He was one of the most colourful and erratic characters in 19th century Irish history. Thomas Francis Meagher was born to a wealthy Waterford merchant family in 1823. He was educated by the Jesuits at Clongowes wood and later at Stonyhurst in England, where he replaced his Irish accent with a clipped upper class English drawl – something that was to alienate many of his fellow-countrymen in the years that followed.
His involvement with the Young Ireland movement in the 1840s led to his falling out with Daniel O’Connell and a drift towards militancy. This culminated in the farcical 1848 rebellion – but before that dismal revolutionary failure Meagher had conferred on the Irish nation perhaps his most abiding legacy – the green, white and orange tricolor. He had been gifted the flag on a visit to France and its use in the 1916 rising copper-fastened its status as the flag of the Irish republic.
His involvement in the 1848 rebellion led to a sentence that he was to suffer the barbaric punishment of being ‘hanged, drawn and quartered’ – this was later commuted to transportation to Van Diemen’s Land, or Tasmania. Initially Meagher opted for a ‘ticket of leave’ arrangement, whereby he was given considerable freedom on a promise not to attempt to escape from captivity there. In 1852 he abruptly surrendered his ticket of leave and escaped to the USA where, arguably, he made a greater contribution to American history than he did to that of his native country.
His most significant impact came after the outbreak of the Civil War. Taking over command of the Irish brigade from Michael Corcoran he proved to be an excellent recruiter for the Union army. His backing of the Union had not been a given, initially he had been an advocate of states rights and a supporter of the South, sharing many of the views of his friend John Mitchel. Ultimately they parted company over the issue of slavery and Meagher committed himself to the Union cause.
Knowing his target market well one of General Meagher’s recruiting posters read –‘The Cotton Lords and Traitor Allies of England Must Be Put Down Once and for All.’ To his detractors, of whom there were many, Meagher was a self important and pompous alcoholic. But to his troops he was their General, ‘Meagher of the Sword’. His reputation was sealed by an iconic engraving of the celebrated American artists Currier and Ives in which he was depicted on horseback leading the Irish Brigade into the Battle of Fair Oaks in June 1862
When the great Southern commander, Robert E.Lee, marched his forces north into Maryland in the fall of 1862, Meagher’s Irish Brigade was badly mauled at the infamous Battle of Antietam. Meagher had fallen off his horse in the fighting – his detractors claimed that he had been drunk at the time. This was followed by an even more bloody encounter with the Confederacy near the small town of Fredericksburg, Virginia, in December, 1862.

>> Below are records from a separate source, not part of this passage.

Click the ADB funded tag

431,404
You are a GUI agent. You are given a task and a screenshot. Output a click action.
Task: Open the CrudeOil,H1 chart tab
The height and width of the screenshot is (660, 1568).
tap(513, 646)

Most of the Brigade’s regimental banners had already been shot to pieces. But Meagher insisted that they go into the fight carrying some symbol of their nationality. A boxwood hedge was raided and bunches of leaves of the evergreen plant were distributed among the troops to be worn in their hats, like shamrock on St. Patrick’s Day.
Contrary to the claim of John F.Kennedy in his June 1963 speech to the Oireachtas Thomas Francis Meagher did not lead his troops into the battle of Fredericksburg – he was wounded at the time and sent the Irish brigade into a battle where many of its members were slaughtered.
Almost half of its members were killed or wounded. The famous 69th New York regiment – the ‘Fighting 69th’ – lost three quarters of its men. In the confusion and carnage of the battle the Brigade lost one of its distinctive green flags. Some time after Fredericksburg an exhausted Confederate soldier. Michael Sullivan, made his way to Union lines and demanded to be taken to Meagher. When he was brought to the Irish general he reached into his tunic and handed him the flag. He had seen the flag bearer fall and had crawled out, under fire, to recover it.
After the Civil War, Meagher was rewarded by the administration – if reward it was – with the secretaryship of the territory of Montana. On his arrival the then governor upped and left and Meagher found himself in charge of a large and relatively lawless region of the American west in which the assertive Lakota nation disputed the writ of the Federal government in suitably muscular fashion. Meagher found himself in the middle of some vicious factional disputes among the small white population and it may have been political opponents who were responsible for his mysterious death on 1 July 1867. He died at Fort Benton on the Missouri river when he disappeared from a steamboat. His body was never found. It was presumed to have been whisked away rapidly by the fierce river currents. Various theories have been advanced as to the cause of his death, the most popular is that he was drunk and fell overboard. Others suggest he was killed by native Americans, renegade Confederates or Montanan political enemies. We shall never know.
He was survived by his American wife Elizabeth Townsend and an Irish son by his Tasmanian wife Katherine Bennett, a son he never met. Statues honour him in the Mall in Waterford and outside the Capitol building in Helena, Montana.
Thomas Francis Meagher was born 190 years ago, on this day.